* _TRY IT_: In the text on primary care adoption of new anticoagulation therapies, copy out everything from "This Peer Exchange" down to "New York City.", word for word.

Novel Anticoagulation Options:Target-Specific Oral Agents an - Episode 10

How Can Primary Care Physicians Become Adopters of New Therapies?


The MD Magazine Peer Exchange “Novel Anticoagulation Options: Target-Specific Oral Agents and Their Antidotes” features leading physician specialists discussing key topics in anticoagulation therapy, including the clinical characteristics of current and emerging agents and criteria for use in specific patient populations.

This Peer Exchange is moderated by Peter Salgo, MD, professor of medicine and anesthesiology at Columbia University and an associate director of surgical intensive care at the New York-Presbyterian Hospital in New York City.

The panelists are:

  • Scott Kaatz, DO, MSc, Chief Quality Officer at Hurley Medical Center in Flint, Michigan, and clinical associate professor at Michigan State University
  • Seth Bilazarian, MD, clinical and interventional cardiologist at Pentucket Medical and instructor of medicine at Harvard Medical School
  • Gerald Naccarelli, MD, Bernard Trabin Chair in Cardiology, professor of medicine and chief of the Division of Cardiology at Penn State University School of Medicine, and associate clinical director at Penn State Heart and Vascular Institute in Hershey, Pennsylvania
  • Christian T. Ruff, MD, associate physician in the cardiovascular medicine division at Brigham and Women’s Hospital, and assistant professor of medicine at Harvard Medical School in Boston

Specialists understandably adopt novel medications sooner than primary care physicians do. In Naccarelli’s experience, primary care has taken the lead of the head specialists at their institutions, so if the specialists are early adopters, then primary care may join suit.

He said that if the specialists do not lead the charge by getting the message out through grand rounds, for example, that primary care will be left in the dark about it.

* _INFORMATION SUPPLIED_:

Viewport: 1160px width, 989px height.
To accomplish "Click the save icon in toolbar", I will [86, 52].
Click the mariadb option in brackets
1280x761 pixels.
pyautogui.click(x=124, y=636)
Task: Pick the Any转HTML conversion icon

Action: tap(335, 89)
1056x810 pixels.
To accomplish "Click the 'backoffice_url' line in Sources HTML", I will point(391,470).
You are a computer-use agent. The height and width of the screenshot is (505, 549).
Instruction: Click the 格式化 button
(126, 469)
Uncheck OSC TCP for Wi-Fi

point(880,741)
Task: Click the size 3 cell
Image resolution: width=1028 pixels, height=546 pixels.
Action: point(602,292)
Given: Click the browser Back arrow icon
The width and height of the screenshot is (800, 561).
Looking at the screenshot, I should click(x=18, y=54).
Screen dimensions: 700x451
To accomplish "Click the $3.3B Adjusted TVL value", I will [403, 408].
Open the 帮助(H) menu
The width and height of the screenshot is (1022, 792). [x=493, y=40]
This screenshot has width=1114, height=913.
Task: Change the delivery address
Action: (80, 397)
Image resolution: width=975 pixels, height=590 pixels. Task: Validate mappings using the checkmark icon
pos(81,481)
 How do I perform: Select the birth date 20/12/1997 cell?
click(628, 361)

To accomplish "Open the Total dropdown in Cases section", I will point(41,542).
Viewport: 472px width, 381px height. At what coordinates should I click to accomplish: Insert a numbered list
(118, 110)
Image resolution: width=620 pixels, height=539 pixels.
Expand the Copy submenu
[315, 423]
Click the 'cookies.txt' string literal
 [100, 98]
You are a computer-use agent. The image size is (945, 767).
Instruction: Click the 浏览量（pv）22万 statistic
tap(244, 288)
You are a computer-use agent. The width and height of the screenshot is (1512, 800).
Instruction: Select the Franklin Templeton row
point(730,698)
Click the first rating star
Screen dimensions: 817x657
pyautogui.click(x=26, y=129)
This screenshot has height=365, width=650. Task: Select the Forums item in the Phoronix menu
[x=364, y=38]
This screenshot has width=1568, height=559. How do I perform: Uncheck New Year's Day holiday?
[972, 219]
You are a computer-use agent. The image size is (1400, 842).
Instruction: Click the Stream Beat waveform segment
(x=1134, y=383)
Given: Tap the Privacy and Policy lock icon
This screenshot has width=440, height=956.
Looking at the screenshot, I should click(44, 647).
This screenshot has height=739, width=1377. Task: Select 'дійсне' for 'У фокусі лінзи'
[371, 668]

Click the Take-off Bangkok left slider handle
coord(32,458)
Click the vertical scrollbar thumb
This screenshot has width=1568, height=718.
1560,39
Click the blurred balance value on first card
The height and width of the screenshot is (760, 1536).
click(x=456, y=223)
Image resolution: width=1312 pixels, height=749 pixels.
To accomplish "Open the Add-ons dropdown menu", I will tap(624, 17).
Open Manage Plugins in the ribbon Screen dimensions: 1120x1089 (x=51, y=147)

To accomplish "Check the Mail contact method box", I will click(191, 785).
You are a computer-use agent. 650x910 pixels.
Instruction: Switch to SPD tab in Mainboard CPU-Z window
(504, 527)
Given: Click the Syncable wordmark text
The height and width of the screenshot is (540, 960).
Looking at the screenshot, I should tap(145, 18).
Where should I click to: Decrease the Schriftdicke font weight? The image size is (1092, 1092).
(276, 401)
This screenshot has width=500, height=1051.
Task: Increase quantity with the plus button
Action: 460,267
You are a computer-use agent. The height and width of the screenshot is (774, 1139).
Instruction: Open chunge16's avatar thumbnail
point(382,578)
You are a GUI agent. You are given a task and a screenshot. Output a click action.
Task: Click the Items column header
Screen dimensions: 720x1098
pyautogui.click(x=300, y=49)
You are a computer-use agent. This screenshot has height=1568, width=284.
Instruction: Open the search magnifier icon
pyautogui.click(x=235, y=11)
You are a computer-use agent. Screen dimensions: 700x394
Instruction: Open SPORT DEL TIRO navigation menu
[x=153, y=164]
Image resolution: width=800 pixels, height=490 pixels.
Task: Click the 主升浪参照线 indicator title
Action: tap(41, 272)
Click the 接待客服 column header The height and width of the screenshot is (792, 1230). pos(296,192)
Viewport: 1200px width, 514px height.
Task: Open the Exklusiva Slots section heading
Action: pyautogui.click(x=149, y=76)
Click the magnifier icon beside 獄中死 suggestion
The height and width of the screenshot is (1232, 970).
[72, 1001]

* _OUTPUT FOR THIS TASK_:
This Peer Exchange is moderated by Peter Salgo, MD, professor of medicine and anesthesiology at Columbia University and an associate director of surgical intensive care at the New York-Presbyterian Hospital in New York City.